Task to carry out
Starting at the line with "872x889 pixels.", return every line through the final one of the data, word for word. Pictures stay out.

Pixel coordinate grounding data

* * * * * * *

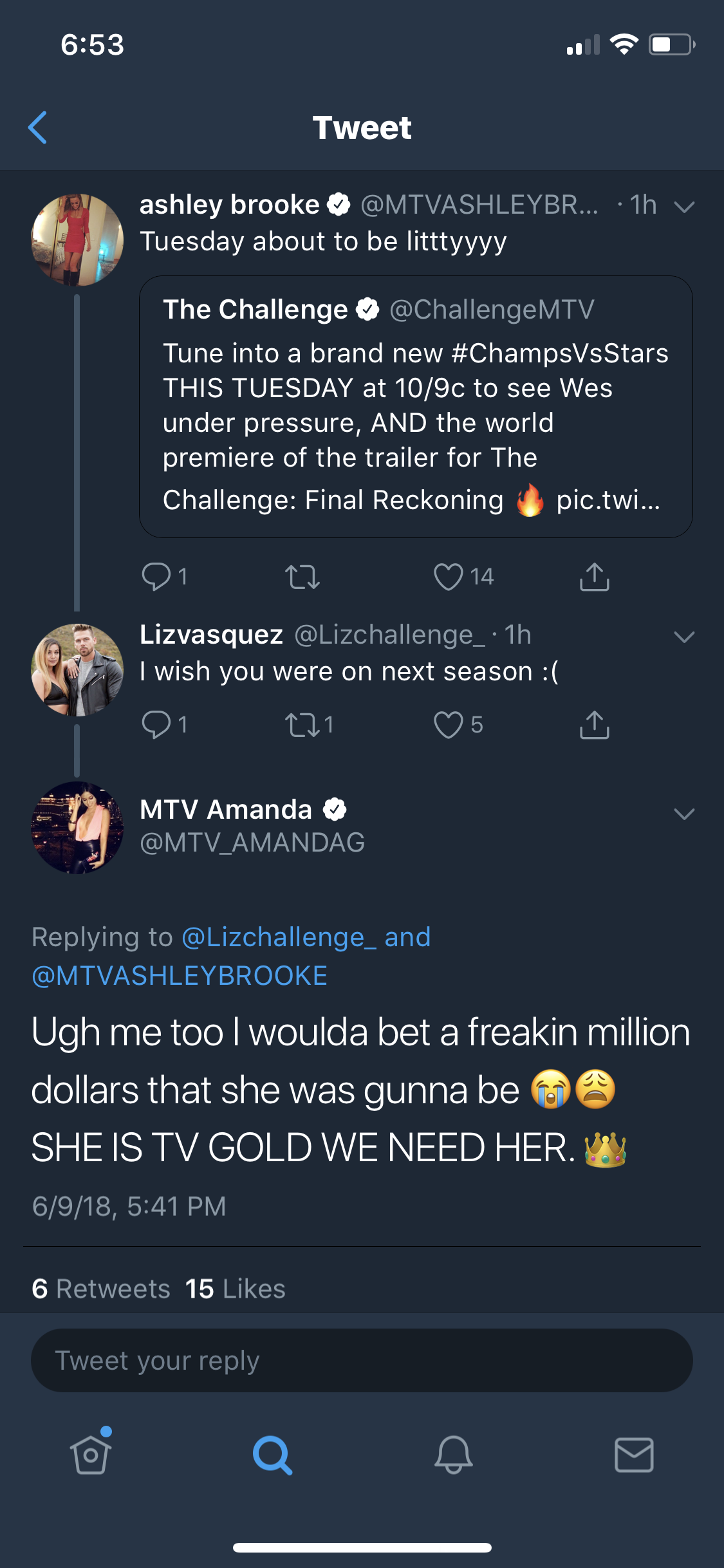Screen dimensions: 724x1568
Task: Tap the Tweet your reply field
Action: coord(362,1360)
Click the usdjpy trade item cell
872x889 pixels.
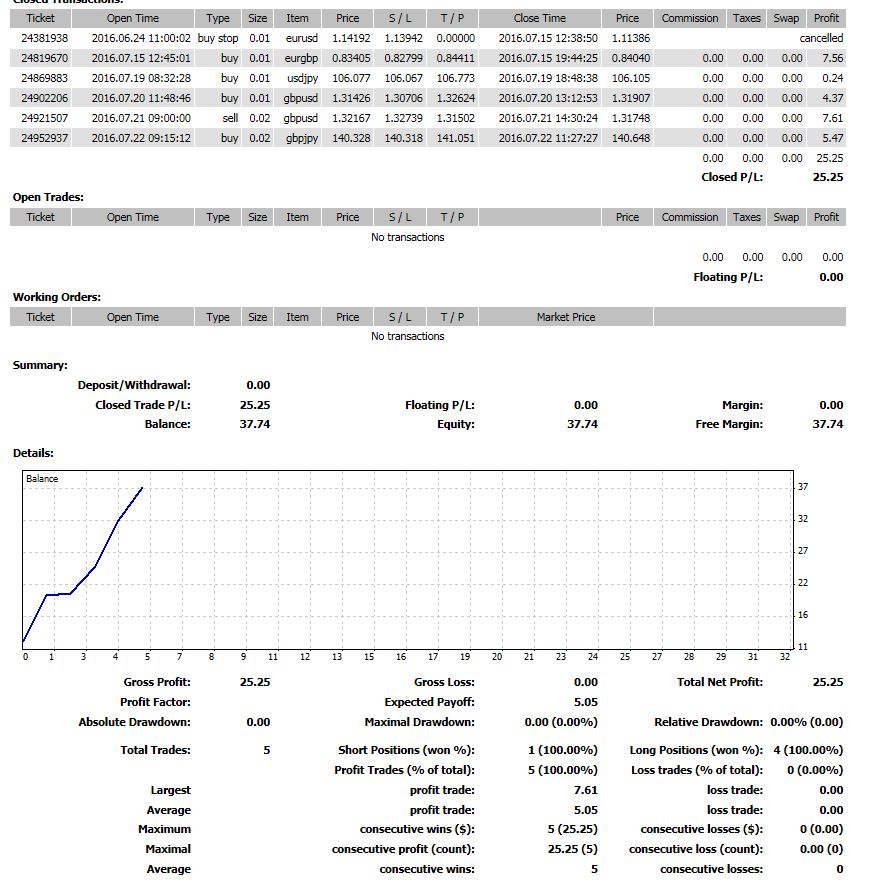301,78

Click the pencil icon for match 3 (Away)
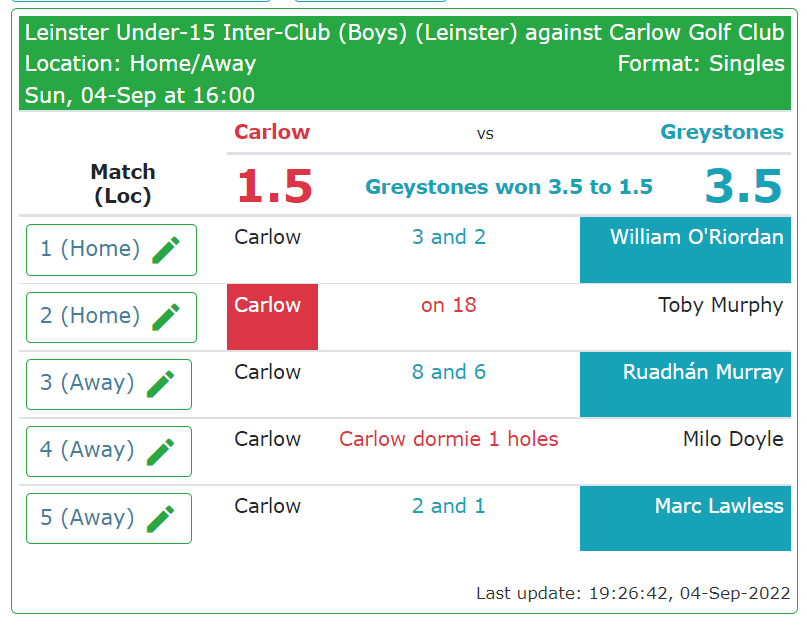[161, 384]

* * * * * * *

Written response
872x889 pixels.
301,78

Click the pencil icon for match 3 (Away)
[161, 384]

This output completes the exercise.